And that hasn't changed. The binaries are not being replaced.

> _So basically they don 't want git, or any other program, to work in a way
> they didn't intend - i.e. They don't want malware authors installing a riot
> kit by replacing binaries._

No, they don't want malware authors to modify the operating system. Doing a
non-privileged action (i.e. setting the env variable) in order to change the
behavior seen when invoking /usr/bin/git really has no relation to SIP at all,
that's jut working as intended. Besides, nothing of the behavior you describe
has anything to do with root kits either. Someone who can point DEVELOPER_DIR
at a malicious directory hasn't gained any privileges by doing so, and has not
compromised the operating system in any way.

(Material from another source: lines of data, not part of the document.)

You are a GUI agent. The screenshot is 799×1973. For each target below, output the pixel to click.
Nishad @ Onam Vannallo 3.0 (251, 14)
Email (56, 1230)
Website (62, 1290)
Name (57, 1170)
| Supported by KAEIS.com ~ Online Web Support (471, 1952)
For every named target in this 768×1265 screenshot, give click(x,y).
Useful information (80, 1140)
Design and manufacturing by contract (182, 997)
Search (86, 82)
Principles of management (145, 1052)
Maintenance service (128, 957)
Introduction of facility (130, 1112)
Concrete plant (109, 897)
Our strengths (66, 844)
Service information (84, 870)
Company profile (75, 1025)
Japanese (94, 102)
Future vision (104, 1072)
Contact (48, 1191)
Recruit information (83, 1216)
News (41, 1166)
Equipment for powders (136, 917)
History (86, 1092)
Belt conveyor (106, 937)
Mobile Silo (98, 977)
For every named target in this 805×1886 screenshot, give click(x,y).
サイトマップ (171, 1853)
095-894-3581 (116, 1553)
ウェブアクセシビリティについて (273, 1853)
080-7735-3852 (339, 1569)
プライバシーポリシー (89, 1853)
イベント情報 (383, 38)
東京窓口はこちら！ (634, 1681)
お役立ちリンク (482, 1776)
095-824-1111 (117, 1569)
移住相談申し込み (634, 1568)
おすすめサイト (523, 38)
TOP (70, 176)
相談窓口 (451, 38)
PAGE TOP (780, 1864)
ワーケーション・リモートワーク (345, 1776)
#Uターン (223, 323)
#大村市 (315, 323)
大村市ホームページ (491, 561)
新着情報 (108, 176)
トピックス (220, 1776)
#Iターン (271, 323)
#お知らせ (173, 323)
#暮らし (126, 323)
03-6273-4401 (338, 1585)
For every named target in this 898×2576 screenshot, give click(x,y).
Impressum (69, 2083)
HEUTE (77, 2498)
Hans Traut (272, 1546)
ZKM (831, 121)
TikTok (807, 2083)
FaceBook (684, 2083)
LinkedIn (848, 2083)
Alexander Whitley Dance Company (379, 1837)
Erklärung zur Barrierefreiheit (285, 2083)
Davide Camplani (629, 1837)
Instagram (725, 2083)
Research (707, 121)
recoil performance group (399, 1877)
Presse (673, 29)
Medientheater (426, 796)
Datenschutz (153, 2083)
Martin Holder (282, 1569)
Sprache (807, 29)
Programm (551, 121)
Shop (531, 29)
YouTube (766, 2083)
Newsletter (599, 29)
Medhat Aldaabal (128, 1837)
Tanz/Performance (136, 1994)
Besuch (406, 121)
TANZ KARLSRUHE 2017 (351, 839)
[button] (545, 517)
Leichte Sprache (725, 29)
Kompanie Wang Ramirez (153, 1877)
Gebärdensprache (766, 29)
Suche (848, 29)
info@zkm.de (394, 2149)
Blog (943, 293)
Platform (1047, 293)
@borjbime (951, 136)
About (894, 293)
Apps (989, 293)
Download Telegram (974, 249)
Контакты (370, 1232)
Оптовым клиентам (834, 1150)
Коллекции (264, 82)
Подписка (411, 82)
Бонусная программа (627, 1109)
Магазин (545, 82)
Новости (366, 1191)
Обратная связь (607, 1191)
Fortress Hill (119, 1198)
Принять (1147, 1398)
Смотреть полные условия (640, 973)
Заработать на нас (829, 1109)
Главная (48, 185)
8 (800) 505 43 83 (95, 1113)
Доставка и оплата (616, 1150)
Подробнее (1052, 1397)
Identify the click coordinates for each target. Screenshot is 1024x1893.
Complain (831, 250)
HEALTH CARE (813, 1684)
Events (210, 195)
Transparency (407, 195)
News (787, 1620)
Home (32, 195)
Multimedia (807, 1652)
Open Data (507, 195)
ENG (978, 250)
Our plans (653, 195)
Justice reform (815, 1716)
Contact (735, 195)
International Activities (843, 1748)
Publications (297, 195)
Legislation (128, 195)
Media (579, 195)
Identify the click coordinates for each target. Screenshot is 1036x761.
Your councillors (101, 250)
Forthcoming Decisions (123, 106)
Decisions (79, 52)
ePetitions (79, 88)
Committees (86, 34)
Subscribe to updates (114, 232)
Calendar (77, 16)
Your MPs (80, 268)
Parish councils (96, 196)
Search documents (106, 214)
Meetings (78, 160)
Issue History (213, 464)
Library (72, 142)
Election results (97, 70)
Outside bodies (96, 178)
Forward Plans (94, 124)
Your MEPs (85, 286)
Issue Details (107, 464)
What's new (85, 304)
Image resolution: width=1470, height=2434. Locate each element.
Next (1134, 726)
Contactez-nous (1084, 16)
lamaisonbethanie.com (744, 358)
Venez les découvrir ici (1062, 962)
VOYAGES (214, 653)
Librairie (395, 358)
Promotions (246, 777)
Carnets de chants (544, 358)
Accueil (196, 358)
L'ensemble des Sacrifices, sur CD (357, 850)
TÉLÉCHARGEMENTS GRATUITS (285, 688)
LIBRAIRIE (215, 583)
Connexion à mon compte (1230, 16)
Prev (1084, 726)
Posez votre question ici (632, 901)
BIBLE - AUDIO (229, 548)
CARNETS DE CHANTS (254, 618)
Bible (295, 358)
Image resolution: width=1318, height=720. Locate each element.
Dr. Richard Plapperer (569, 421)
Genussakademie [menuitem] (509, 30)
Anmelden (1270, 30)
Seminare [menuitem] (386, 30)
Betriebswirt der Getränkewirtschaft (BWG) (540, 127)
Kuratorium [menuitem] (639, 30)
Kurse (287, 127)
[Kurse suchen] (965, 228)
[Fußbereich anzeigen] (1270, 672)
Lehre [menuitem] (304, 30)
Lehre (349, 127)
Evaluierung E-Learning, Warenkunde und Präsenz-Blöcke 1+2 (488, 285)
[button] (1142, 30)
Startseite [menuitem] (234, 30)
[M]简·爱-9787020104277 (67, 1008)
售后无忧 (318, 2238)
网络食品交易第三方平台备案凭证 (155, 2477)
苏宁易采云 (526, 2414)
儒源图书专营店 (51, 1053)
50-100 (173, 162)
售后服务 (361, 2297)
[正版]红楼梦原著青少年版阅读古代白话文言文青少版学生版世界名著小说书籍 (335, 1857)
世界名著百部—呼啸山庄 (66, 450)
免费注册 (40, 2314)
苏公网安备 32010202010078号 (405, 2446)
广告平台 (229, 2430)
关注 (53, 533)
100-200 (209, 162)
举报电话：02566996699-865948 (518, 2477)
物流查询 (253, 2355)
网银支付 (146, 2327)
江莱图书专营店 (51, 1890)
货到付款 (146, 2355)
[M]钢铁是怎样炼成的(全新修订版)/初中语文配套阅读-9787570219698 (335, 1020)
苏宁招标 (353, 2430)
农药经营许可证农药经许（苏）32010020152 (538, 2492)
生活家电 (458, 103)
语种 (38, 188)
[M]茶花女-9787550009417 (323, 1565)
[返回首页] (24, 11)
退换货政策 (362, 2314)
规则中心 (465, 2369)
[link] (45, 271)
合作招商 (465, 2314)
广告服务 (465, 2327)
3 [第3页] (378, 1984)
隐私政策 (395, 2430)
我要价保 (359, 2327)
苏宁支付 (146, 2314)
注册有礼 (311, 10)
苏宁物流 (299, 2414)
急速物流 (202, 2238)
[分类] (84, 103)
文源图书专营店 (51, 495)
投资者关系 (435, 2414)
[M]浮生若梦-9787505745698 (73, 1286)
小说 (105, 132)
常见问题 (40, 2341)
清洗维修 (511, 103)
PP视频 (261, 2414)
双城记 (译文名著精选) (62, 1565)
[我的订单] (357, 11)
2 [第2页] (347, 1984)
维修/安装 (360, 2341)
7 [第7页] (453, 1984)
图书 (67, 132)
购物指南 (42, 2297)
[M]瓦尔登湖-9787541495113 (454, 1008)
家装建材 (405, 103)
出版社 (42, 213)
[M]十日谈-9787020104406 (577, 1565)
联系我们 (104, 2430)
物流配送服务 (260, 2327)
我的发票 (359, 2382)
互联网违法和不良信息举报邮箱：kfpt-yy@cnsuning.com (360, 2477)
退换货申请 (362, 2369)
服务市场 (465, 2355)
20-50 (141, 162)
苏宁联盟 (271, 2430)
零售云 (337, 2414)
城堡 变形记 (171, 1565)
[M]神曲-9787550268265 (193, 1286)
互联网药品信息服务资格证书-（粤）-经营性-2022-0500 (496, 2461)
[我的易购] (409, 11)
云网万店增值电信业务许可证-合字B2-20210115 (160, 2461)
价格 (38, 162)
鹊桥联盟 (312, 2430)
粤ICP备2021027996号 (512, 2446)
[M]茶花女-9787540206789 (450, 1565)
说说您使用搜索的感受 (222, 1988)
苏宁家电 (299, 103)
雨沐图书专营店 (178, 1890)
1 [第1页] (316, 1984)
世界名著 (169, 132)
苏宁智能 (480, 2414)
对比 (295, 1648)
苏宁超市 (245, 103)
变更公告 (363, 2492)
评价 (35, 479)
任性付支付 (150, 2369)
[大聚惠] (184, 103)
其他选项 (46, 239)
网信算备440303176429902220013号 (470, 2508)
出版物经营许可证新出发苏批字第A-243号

> _In essence, this is what this is doing. The main difference here is that
> instead of them needing to be root, they just create a directory, create a
> small script update an environment variable and optionally tweak .bashrc as
> the user and they have effectively added a wrapper to the XCode utility.
> With no need to elevate privileges._

And without _gaining_ any privileges. I've already said this multiple times
before. The end result of all of this is they have no more privileges than
they already needed to set this up in the first place. They've gained
literally nothing from doing this.

> _I do wonder why they chose to write a program in a compiled language
> instead of using a shell script._

Probably so they can codesign the binary, since you can't codesign shell
scripts.

------
chris_wot
Sorry about some of the formatting, especially on mobile devices. Blogger is a
bit... special... When it comes to line breaks and spacing :-(